Wall Street hates it when one of its own turns a spotlight on its dark practices, and the flap over Meredith Whitney’s call on the looming disaster in the municipal bond market is no exception.
Interviewed December 19 on 60 Minutes, Whitney, a financial services analyst, forecast the Coming Armageddon in the $2.8 trillion municipal bond market. She predicted massive nationwide defaults as pension and expenditure liabilities dwarf tax revenues. She said that “sizable defaults” could occur in 50 to 100 cities and towns in 2011. That could amount to “hundreds of billions of dollars” in failed municipal debts.

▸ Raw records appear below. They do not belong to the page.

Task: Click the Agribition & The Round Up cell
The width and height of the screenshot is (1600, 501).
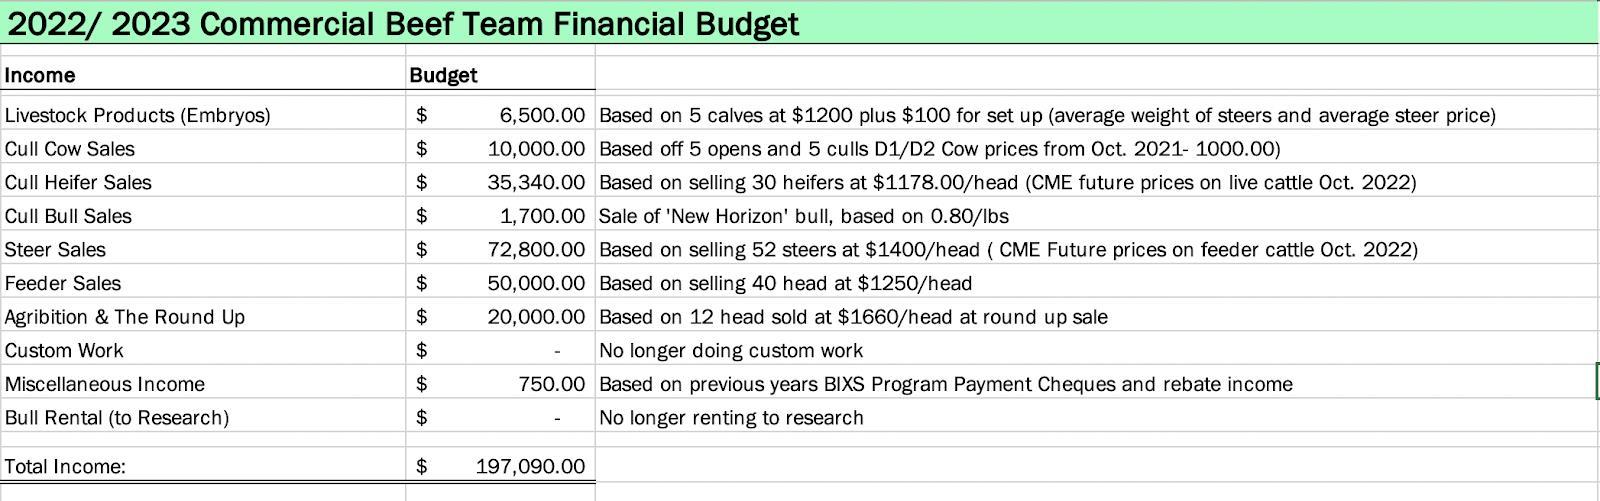Action: (x=125, y=317)
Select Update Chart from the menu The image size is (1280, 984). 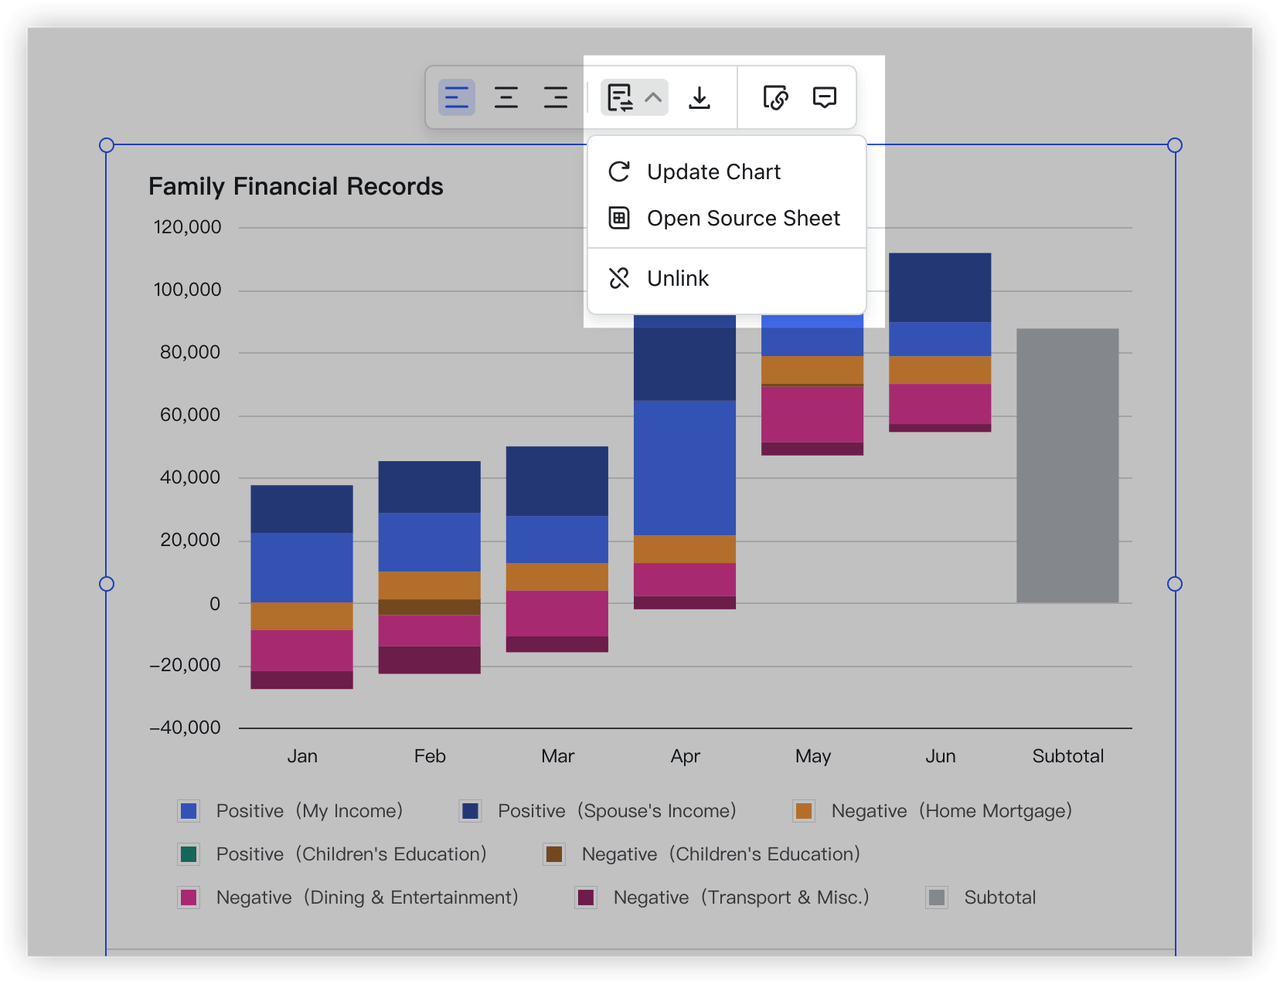(714, 171)
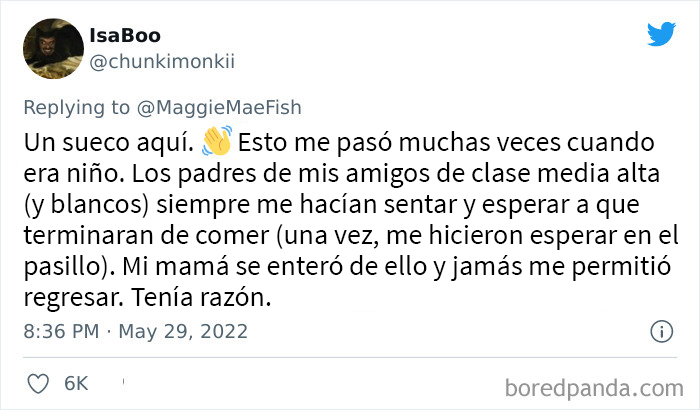Click the 8:36 PM timestamp
This screenshot has width=700, height=410.
(61, 331)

Wall Street gasped for a moment after the segment, which was titled “The Day of Reckoning”. It then unleashed its fury on Whitney. The large Wall Street firms who benefit most from lucrative bond underwriting fees apparently orchestrated an intense media campaign to trash Whitney in the days that followed.
They claimed her thesis was wrong and that defaults would likely amount to perhaps only $10 billion and that the crisis Whitney said was on our doorstep was small and far away. One municipal bond money manager said Whitney’s “numbers just don’t add up.” Another credit analyst said Whitney’s predictions were “ludicrous,” “irresponsible” and potentially “damaging” to investors’ portfolios.
Here’s a little background on Whitney, and the reason why her call on municipal bonds should be heeded. In 2007, she was one of the first analysts to predict growing problems at banks like Citigroup (C), and we all know how that ended. More recently, she predicted 300 bank failures in 2010. While a little more than half that amount, 157 have shut down, it is still a record number of bank closures.
Whitney is not alone in warning about the municipal bond market’s perils. On the same program, New Jersey Governor Christie said that his state was Exhibit A with unfunded liabilities in excess of $100 billion, with no hope in sight. Particularly vulnerable are large state bond issuers California, New York and Illinois.
Without question, the new Congress should investigate the scope of the municipal bond crisis as so many Americans are dependent on these bonds for their retirement.
Is Whitney right? We’ll see in 2011. But, beyond her call about the monstrous perils of municipal bonds, a big part of this story is Wall Street’s effort to shoot down a messenger with grim news rather than listen to the truth.